Diese betragen pro Entleerung:
1. für getrennt zu sammelnde biogene Siedlungsabfälle (kompostierbare Siedlungsabfälle wie z. B. Küchen-, Garten-, Markt- oder Friedhofabfälle):
|
| TransportSaubermacher | VerwertungAWV | gesamt |
Kunststoffgefäß | 120 l | € 4,40 | € 1,65 | € 6,05 |
Kunststoffgefäß | 240 l | € 6,60 | € 3,30 | € 9,90 |
Diese betragen pro Kalenderjahr
1. für gemischte Siedlungsabfälle (Restmüll, das ist jener Teil der nicht gefährlichen Siedlungsabfälle, der nicht den vorigen Kategorien zuzurechnen ist), wobei 40 Prozent der Gesamtkosten eingerechnet werden.
Kunststoffgefäß | 120 l | € 46,32 |
Kunststoffgefäß | 240 l | € 92,65 |
Abfallcontainer | 1100 l | € 424,63 |
Abfallsammelsack | 110 l | € 23,59 |
Im Bedarfsfall können (z. B. 60 l oder 110 l) Säcke für die zusätzliche Sammlung von Restmüll zugekauft werden.
Ein Abfallsammelsack kostet: € 3,50.
(2) Bei Erhöhung oder Reduzierung des festgelegten Behältervolumens wird die variable Gebühr angepasst, die Vorschreibung der Grundgebühr erfolgt auch in diesen Fällen auf Personen bezogen.
[…]
§19
Vorschreibung und Stichtag
(1) Die in dieser Verordnung angeführten Gebühren werden vierteljährlich vorgeschrieben. Stichtage für die Berechnung der jeweiligen Vorschreibung sind der 1. Jänner, 1. April, 1. Juli und 1. Oktober.
(2) Für den Fall, dass die Gemeinde neben der Abfallgebühr auch andere Leistungen (z.B. Grundsteuer, Kanalgebühr) in einem vorschreibt, ist die Abfallgebühr gesondert auszuweisen.
[…]
§21
Inkrafttreten
Die Abfuhrordnung der Gemeinde Rohr bei Hartberg tritt am 01.01.2016 in Kraft. Gleichzeitig treten die derzeit gültigen Abfuhrordnungen außer Kraft."
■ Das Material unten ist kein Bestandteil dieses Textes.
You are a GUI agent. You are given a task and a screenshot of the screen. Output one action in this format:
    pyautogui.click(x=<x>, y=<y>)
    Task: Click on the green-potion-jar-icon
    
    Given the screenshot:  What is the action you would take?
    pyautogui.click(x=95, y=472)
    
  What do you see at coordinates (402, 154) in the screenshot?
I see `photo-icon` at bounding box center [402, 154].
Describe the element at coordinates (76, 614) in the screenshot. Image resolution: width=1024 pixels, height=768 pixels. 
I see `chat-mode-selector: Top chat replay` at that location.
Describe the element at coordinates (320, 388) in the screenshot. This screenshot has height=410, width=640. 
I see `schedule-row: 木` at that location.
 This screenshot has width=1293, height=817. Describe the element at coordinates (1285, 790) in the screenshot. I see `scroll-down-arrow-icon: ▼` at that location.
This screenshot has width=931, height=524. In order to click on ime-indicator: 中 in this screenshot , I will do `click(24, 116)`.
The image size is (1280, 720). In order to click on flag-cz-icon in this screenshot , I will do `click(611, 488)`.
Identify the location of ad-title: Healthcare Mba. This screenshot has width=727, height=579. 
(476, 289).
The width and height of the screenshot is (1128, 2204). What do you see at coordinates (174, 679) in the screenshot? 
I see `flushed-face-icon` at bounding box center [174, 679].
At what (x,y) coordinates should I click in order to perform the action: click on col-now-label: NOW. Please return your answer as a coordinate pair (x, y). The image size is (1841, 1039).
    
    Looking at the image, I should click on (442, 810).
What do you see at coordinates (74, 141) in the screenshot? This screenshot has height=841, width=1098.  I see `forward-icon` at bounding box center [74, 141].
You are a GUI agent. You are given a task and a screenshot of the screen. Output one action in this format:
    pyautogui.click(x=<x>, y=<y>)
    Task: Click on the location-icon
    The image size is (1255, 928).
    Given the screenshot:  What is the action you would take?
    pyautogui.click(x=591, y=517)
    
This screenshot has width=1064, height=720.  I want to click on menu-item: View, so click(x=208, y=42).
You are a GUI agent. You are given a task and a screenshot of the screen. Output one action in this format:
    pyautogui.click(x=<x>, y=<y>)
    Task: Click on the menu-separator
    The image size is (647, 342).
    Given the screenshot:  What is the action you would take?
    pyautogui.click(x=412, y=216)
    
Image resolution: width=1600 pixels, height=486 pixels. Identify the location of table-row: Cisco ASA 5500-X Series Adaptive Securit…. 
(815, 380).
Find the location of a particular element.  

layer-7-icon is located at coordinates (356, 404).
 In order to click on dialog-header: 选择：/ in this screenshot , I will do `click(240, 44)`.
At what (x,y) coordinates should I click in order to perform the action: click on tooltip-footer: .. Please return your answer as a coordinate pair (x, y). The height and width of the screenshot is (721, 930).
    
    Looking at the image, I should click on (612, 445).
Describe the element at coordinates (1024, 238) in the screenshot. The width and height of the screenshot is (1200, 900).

III. Antragsvorbringen und Vorverfahren
1. Dem Antrag liegt folgender Sachverhalt zugrunde:
1.1. Mit Abgabenbescheid des Bürgermeisters der Gemeinde Rohr bei Hartberg vom 8. Februar 2016 wurden der Beschwerdeführerin vor dem Landesverwaltungsgericht Steiermark Müllgebühren ab 1. Jänner 2016 iHv € 176,23 vorgeschrieben. Der Berechnung wurde eine Grundgebühr für fünf Personen zu je € 23,62 sowie eine variable Gebühr iHv € 42,11 (jeweils exklusive 10% Umsatzsteuer) zugrunde gelegt.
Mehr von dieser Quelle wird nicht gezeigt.